__Sayfa Alıntısı__.
┄┄┄┄┄┄┄┄┄┄┄┄┄┄┄┄┄┄┄┄
Cumhuriyetin ikinci asrını, Türkiye Yüzyılı ile taçlandırmayı hedeflediklerini ifade eden Cumhurbaşkanı Erdoğan; “Daha fazla demokrasi, özgürlük, güvenlik, kardeşlik, refah, huzur ve kalkınma için 85 milyonun tamamını Türkiye Yüzyılı’nın inşasına destek olmaya davet ediyorum. Biz birlikte Türkiye’yiz. Biz tüm zenginlikleriyle büyük Türk milletiyiz. Tarihi şanlı zaferlerle dolu kahraman ecdadın torunlarıyız. Bize yakışan birliktir, beraberliktir, bir duvarın tuğlaları gibi kenetlenmektir. Bunu başardığımızda Allah’ın izniyle önümüze çıkacak hiçbir engel yoktur. El ele gönül gönüle vererek, Türkiye Yüzyılını kucaklaşmanın, büyümenin, kalkınmanın ve barışın yüzyılı yapacağımıza yürekten inanıyorum” dedi.
“Türk Ekonomisini Güçlendirmeye, Büyütmeye Devam Edeceğiz”
Uluslararası alanda etki sahibi bir ülke olmanın yolunun tüm unsurlarıyla ekonomisi güçlü bir ülke olmaktan geçtiğine vurgu yapan Cumhurbaşkanı Erdoğan; “Bu anlayışla Türk ekonomisini güçlendirmeye, büyütmeye devam edeceğiz. Geçtiğimiz haftalarda 12. Kalkınma Planını meclisimizin takdirine sunduk. 2024- 2028 yıllarını kapsayan 12. Kalkınma Planı’nı Meclis görüşmeleri tamamlandıktan sonra yürürlüğe koyacağız. Tüm taraflarla istişare ederek hazırlanan planın en önemli özelliği, 2053 vizyonumuza ışık tutmasıdır. Birileri parti içi kavgalarla, Güneş Motel utancını aratmayan pazarlıklarla, siyaseti zedeleyen ayak oyunlarıyla günlerini geçirirken biz 30 yıl sonrasını düşünüyor, 30 yıl sonrasının hedeflerini belirliyoruz. Cumhuriyetimizin 100. yılına 21 yıl öncesiyle kıyas bile edilemeyecek kadar güçlü girdiysek, İstanbul’un fethinin 600. sene-i devriyesini inşallah satın alma paritesine göre dünyanın ilk beş ekonomisinden biri olarak karşılayacağız. Türkiye ekonomisi için 2053 hedefimiz 7.7 trilyon dolar milli gelir düzeyine ulaşmaktır. Türkiye bugün birileri için hayal gibi görünen bu seviyeyi yakalayacak potansiyele, imkana ve kapasiteye fazlasıyla sahiptir. Bu hedeflere giderken en kritik husus; günlük sorunlarda boğulmamaktır. Biz de gözümüzü ufuktan ayırmamaya hassasiyet gösteriyoruz. Meydanlarda vatandaşımıza verdiğimiz sözleri ekonomimizin şartlarını zorlama pahasına devam ediyoruz” dedi.
┄┄┄┄┄┄┄┄┄┄┄┄┄┄┄┄┄┄┄┄
__Verilen Malzeme__.

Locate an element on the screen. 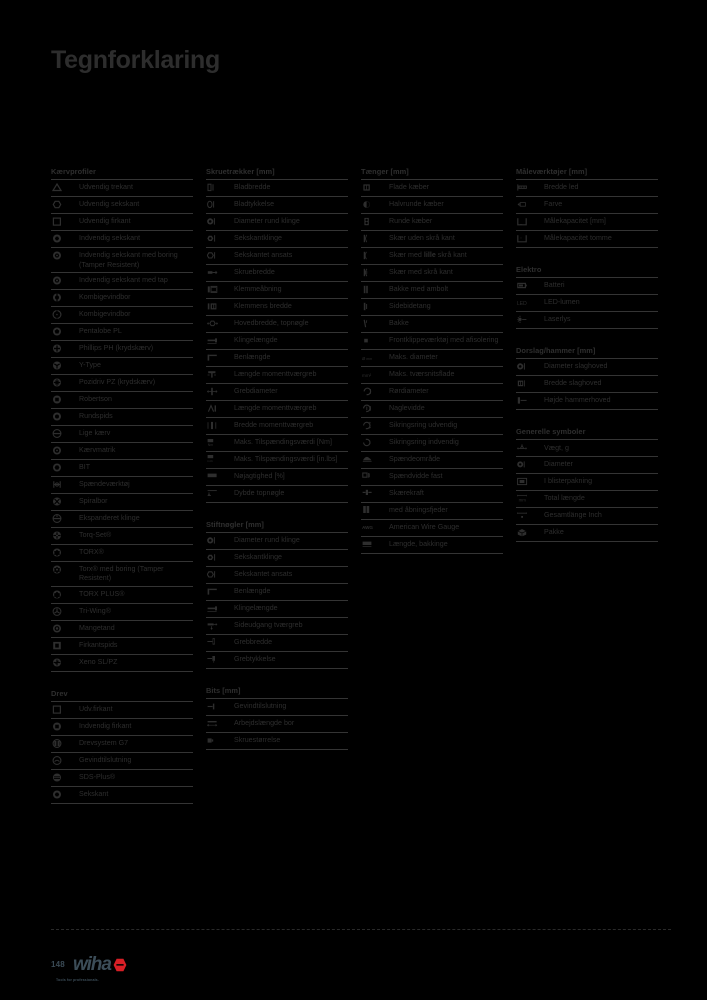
┄┄┄┄┄┄┄┄┄┄┄┄┄┄┄┄┄┄┄┄
__Görev Talimatı__.
Cumhurbaşkanı Erdoğan'ın Türkiye Yüzyılı ve ekonomi hedefleri üzerine yaptığı konuşmayı aktaran metni, son cümlesinin ardından devam ettirerek sürdürün.

__Aşağıdaki Çıktı__.
Kredi Ve Burslara Güncelleme
Yeni kredi ve burs rakamlarını açıklayan Erdoğan, “Göreve geldiğimizde yüksek öğrenim öğrencilerimizin kredi burs miktarı 45 liracıktı. Biz bu rakamı 27 kat artışla 2023 yılı itibariyle lisansta 1250 liraya, yüksek lisansta 2 bin 500 liraya, doktorada 3 bin 750 liraya çıkarttık. Ayrıca kredi almış öğrencilerimizin geri ödemelerindeki TEFE-TÜFE oranını silerek yalnızca anaparanın ödemesini temin ettik. Bu şekilde 3,3 milyon öğrencimizin toplam 27 milyar liralık borcunu silmiş olduk. Şartlarımızı taşıyan öğrencilerimizin burs, başvuran her öğrencimizin de kredi imkânında faydalanmasını sağlıyoruz. Aynı şekilde tek bir öğrencimizi dahi açıkta bırakmamak için yurtlarımızın sayısını ve yatak kapasitesini artırdık. Bu sene 950 bin aşkın gencimize yurtlarında barınma imkanı sunuyoruz. Şimdi de Gençlik ve Spor Bakanlığımızdan kredi veya burs alan 2 milyon 600 bin öğrencimize önümüzdeki yıl ödeyeceğimiz rakamları açıklıyorum; 2024 yılı kredi burs rakamını lisans öğrencileri için bin 250 liradan 2 bin liraya, yüksek lisans öğrencileri için 2 bin 500 liradan 4 bin liraya, doktora öğrencileri için 3 bin 750 liradan 6 bin liraya çıkartıyoruz” dedi.
“Enflasyona Ezdirmeyeceğiz”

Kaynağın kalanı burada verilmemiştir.